#### REQUIRED WORK
Print the whole listing exactly.

#### GIVEN INFORMATION
======

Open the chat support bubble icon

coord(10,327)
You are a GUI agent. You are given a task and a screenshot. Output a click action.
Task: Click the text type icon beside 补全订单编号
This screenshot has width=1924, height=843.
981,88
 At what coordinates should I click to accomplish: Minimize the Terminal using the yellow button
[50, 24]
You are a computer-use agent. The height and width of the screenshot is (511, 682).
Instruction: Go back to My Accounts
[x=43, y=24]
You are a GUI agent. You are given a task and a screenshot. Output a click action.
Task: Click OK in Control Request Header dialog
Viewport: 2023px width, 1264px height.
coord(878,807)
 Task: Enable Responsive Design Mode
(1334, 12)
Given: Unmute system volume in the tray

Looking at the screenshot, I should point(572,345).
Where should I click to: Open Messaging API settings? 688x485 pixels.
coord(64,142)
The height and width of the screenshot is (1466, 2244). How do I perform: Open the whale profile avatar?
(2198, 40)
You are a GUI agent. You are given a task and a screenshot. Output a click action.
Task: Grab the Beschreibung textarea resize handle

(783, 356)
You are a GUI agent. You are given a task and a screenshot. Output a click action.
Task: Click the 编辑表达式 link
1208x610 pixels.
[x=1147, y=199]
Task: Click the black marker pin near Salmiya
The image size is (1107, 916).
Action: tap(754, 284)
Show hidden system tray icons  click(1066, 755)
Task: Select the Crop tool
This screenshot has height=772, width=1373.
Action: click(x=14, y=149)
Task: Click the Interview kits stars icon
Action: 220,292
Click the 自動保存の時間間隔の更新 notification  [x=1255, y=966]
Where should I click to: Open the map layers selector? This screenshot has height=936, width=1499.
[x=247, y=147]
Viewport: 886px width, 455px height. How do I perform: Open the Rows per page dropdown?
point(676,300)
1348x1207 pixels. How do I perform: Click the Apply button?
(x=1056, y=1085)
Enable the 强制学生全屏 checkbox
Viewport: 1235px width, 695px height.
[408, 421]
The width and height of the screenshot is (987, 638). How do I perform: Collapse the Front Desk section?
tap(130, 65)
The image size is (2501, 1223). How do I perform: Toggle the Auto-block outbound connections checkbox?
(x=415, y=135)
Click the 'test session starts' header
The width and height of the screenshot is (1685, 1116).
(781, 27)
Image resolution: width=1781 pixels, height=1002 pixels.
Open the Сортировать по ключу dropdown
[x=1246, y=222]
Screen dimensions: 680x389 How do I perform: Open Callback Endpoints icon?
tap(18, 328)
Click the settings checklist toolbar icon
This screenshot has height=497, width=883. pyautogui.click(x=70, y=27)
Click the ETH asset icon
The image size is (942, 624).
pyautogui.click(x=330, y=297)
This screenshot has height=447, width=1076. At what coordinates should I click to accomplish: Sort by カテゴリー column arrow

======

#### ANSWER AREA
Open the chat support bubble icon

coord(10,327)
You are a GUI agent. You are given a task and a screenshot. Output a click action.
Task: Click the text type icon beside 补全订单编号
This screenshot has width=1924, height=843.
981,88
 At what coordinates should I click to accomplish: Minimize the Terminal using the yellow button
[50, 24]
You are a computer-use agent. The height and width of the screenshot is (511, 682).
Instruction: Go back to My Accounts
[x=43, y=24]
You are a GUI agent. You are given a task and a screenshot. Output a click action.
Task: Click OK in Control Request Header dialog
Viewport: 2023px width, 1264px height.
coord(878,807)
 Task: Enable Responsive Design Mode
(1334, 12)
Given: Unmute system volume in the tray

Looking at the screenshot, I should point(572,345).
Where should I click to: Open Messaging API settings? 688x485 pixels.
coord(64,142)
The height and width of the screenshot is (1466, 2244). How do I perform: Open the whale profile avatar?
(2198, 40)
You are a GUI agent. You are given a task and a screenshot. Output a click action.
Task: Grab the Beschreibung textarea resize handle

(783, 356)
You are a GUI agent. You are given a task and a screenshot. Output a click action.
Task: Click the 编辑表达式 link
1208x610 pixels.
[x=1147, y=199]
Task: Click the black marker pin near Salmiya
The image size is (1107, 916).
Action: tap(754, 284)
Show hidden system tray icons  click(1066, 755)
Task: Select the Crop tool
This screenshot has height=772, width=1373.
Action: click(x=14, y=149)
Task: Click the Interview kits stars icon
Action: 220,292
Click the 自動保存の時間間隔の更新 notification  [x=1255, y=966]
Where should I click to: Open the map layers selector? This screenshot has height=936, width=1499.
[x=247, y=147]
Viewport: 886px width, 455px height. How do I perform: Open the Rows per page dropdown?
point(676,300)
1348x1207 pixels. How do I perform: Click the Apply button?
(x=1056, y=1085)
Enable the 强制学生全屏 checkbox
Viewport: 1235px width, 695px height.
[408, 421]
The width and height of the screenshot is (987, 638). How do I perform: Collapse the Front Desk section?
tap(130, 65)
The image size is (2501, 1223). How do I perform: Toggle the Auto-block outbound connections checkbox?
(x=415, y=135)
Click the 'test session starts' header
The width and height of the screenshot is (1685, 1116).
(781, 27)
Image resolution: width=1781 pixels, height=1002 pixels.
Open the Сортировать по ключу dropdown
[x=1246, y=222]
Screen dimensions: 680x389 How do I perform: Open Callback Endpoints icon?
tap(18, 328)
Click the settings checklist toolbar icon
This screenshot has height=497, width=883. pyautogui.click(x=70, y=27)
Click the ETH asset icon
The image size is (942, 624).
pyautogui.click(x=330, y=297)
This screenshot has height=447, width=1076. At what coordinates should I click to accomplish: Sort by カテゴリー column arrow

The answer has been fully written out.